OTAN y Rusia: el informe que expone fallas defensivas en Alemania y Bélgica

04/07/2026 | El IISS reconstruyó una campaña aérea vinculada a la flota fantasma rusa que expuso vacíos legales y defensivos dentro de Europa.



El Instituto Internacional de Estudios Estratégicos ordenó el jueves 2 de julio una serie de incidentes que hasta ahora aparecían dispersos en expedientes nacionales. El informe registró 144 vuelos o avistamientos de drones vinculados a Rusia entre agosto de 2024 y febrero de 2026, distribuidos en trece estados europeos. La precisión es relevante porque no se trata de trece países de la OTAN, sino de una red que alcanzó a doce miembros de la Alianza y también a Irlanda. La campaña mostró que el espacio aéreo europeo puede ser presionado por medios baratos, móviles y difíciles de atribuir en tiempo real.

El patrón excede la hipótesis de episodios aislados, errores civiles o vuelos sin coordinación. Los incidentes se concentraron alrededor de bases militares, aeropuertos, puertos, infraestructura energética y sitios asociados a capacidades nucleares occidentales. Alemania aparece como el punto más expuesto del registro, seguida por Bélgica y otros países del norte y oeste europeo. El valor político del informe está en convertir una suma de alertas locales en una lectura estratégica sobre la retaguardia aliada.

 


Kleine-Brogel Air Base, provincia de Limburgo, Bélgica.

Flota fantasma

La novedad operativa no estuvo solo en los drones, sino en las plataformas desde donde habrían sido lanzados o asistidos. El análisis vincula parte de la campaña con buques de la llamada flota fantasma rusa, embarcaciones usadas para mover petróleo bajo sanciones, operar con banderas opacas y reducir la trazabilidad de sus movimientos. Esa red mercante ya era un problema energético y regulatorio para Europa, pero ahora aparece también como un soporte flexible para tareas de vigilancia. Rusia habría convertido una infraestructura comercial gris en una herramienta móvil de inteligencia militar.

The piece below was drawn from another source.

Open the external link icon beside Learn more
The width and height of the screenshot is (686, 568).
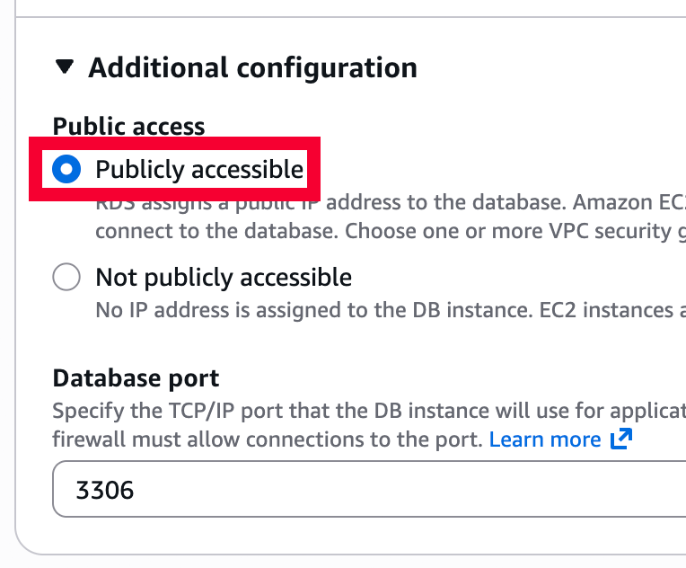620,439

Kleine-Brogel concentra la dimensión más sensible del caso porque figura entre los sitios asociados al esquema nuclear compartido de la OTAN. La base belga no representa un objetivo ordinario dentro del mapa europeo, sino un punto donde defensa aérea, disuasión nuclear y seguridad nacional se cruzan en un mismo espacio. La presencia de drones cerca de instalaciones de ese tipo reduce el margen para tratar los vuelos como simples provocaciones. Cuando un aparato no tripulado observa una base nuclear vinculada a la Alianza, el problema deja de ser policial y pasa a ser doctrinal.


El IISS registró 144 incidentes de drones rusos sobre 13 estados europeos en 18 meses.

Respuesta aliada

La reacción occidental fue fragmentada, prudente y mayormente nacional. Los gobiernos afectados registraron episodios, reforzaron protocolos puntuales y evitaron transformar la serie en una crisis colectiva formal. Esa contención puede explicarse por el temor a una escalada con una potencia nuclear, por trabas legales para actuar sobre drones en áreas civiles y por la dificultad técnica de neutralizar aparatos pequeños sin generar daños colaterales. El costo de esa prudencia es que Moscú pudo medir tiempos de respuesta sin enfrentar una consecuencia pública equivalente.


La flota fantasma rusa aparece como plataforma móvil para vigilar bases aliadas.

El informe deja planteada una pregunta central para la OTAN después de febrero de 2026. Si el próximo dron lanzado desde una embarcación vuelve a acercarse a una base sensible, la Alianza ya no podrá tratarlo como un episodio desconectado del patrón anterior. La decisión pendiente no consiste solo en derribar o no derribar un aparato, sino en definir cuándo una intrusión técnica se convierte en agresión estratégica. Europa necesita una regla común antes de que la flota fantasma vuelva a probar los bordes de su defensa aérea.